:: RECORD EXTRACTS

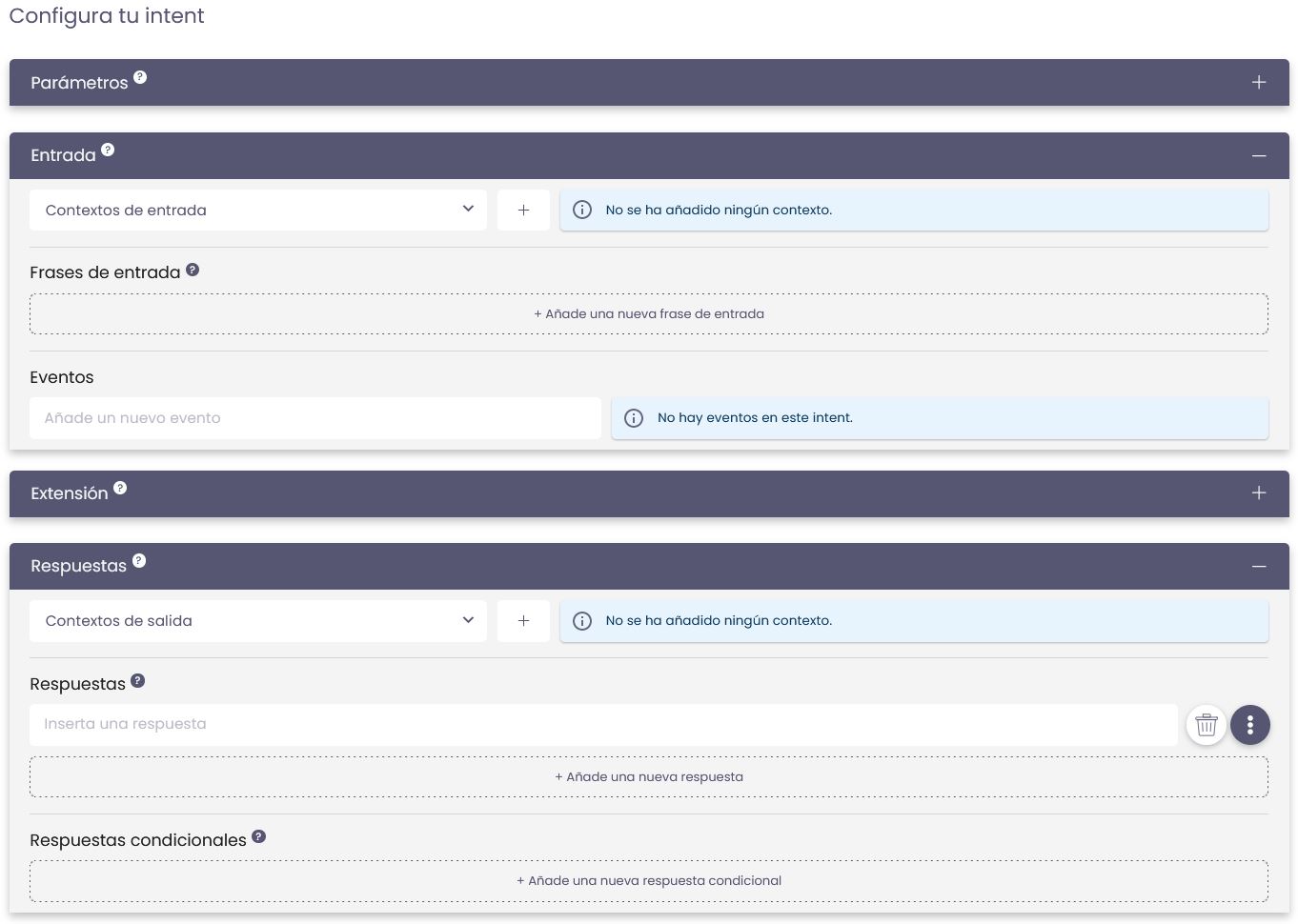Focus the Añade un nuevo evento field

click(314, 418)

::::
:: RECORD EXTRACTS

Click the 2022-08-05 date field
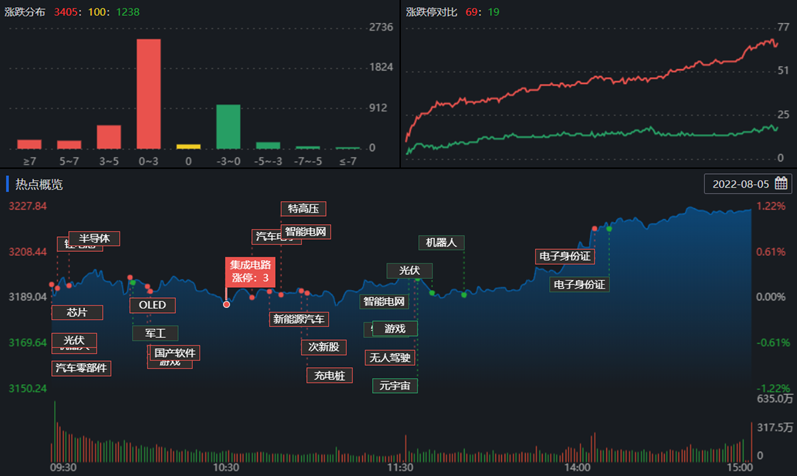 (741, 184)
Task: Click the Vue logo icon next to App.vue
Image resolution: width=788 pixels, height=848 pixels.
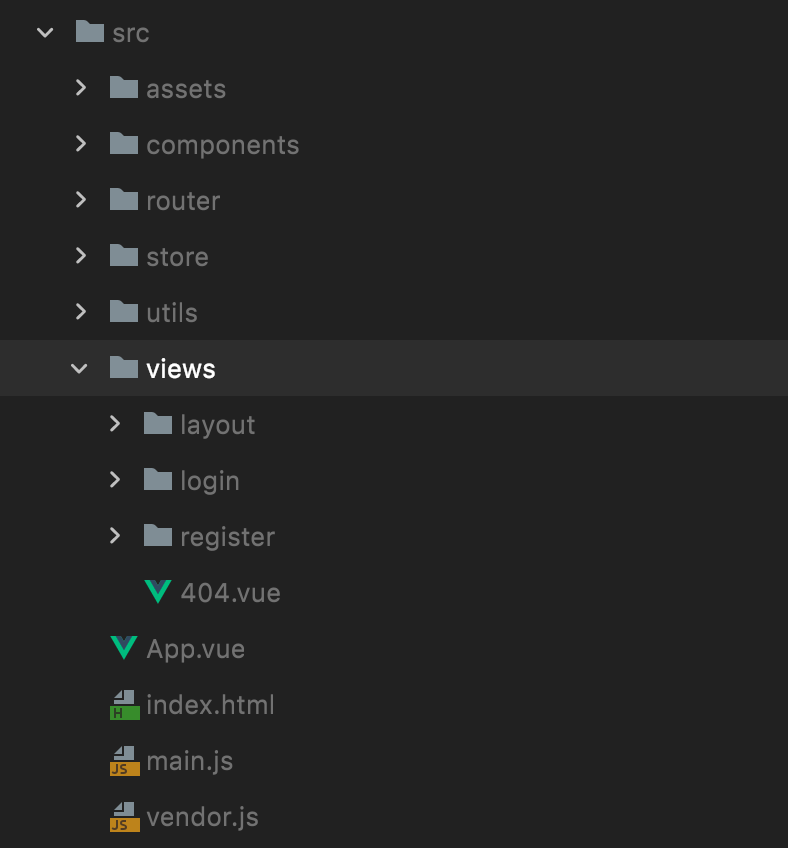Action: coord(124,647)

::::

SET EXERCISE: Begin at the line of the listing that has "Focus the Añade un nuevo evento field" and stop after the line that has "click(314, 418)", then write those lines out again with "Focus" swapped for "Select" and everything else unchanged. Give only those lines, and leave the pictures out.

THE RESPONSE:
Select the Añade un nuevo evento field

click(314, 418)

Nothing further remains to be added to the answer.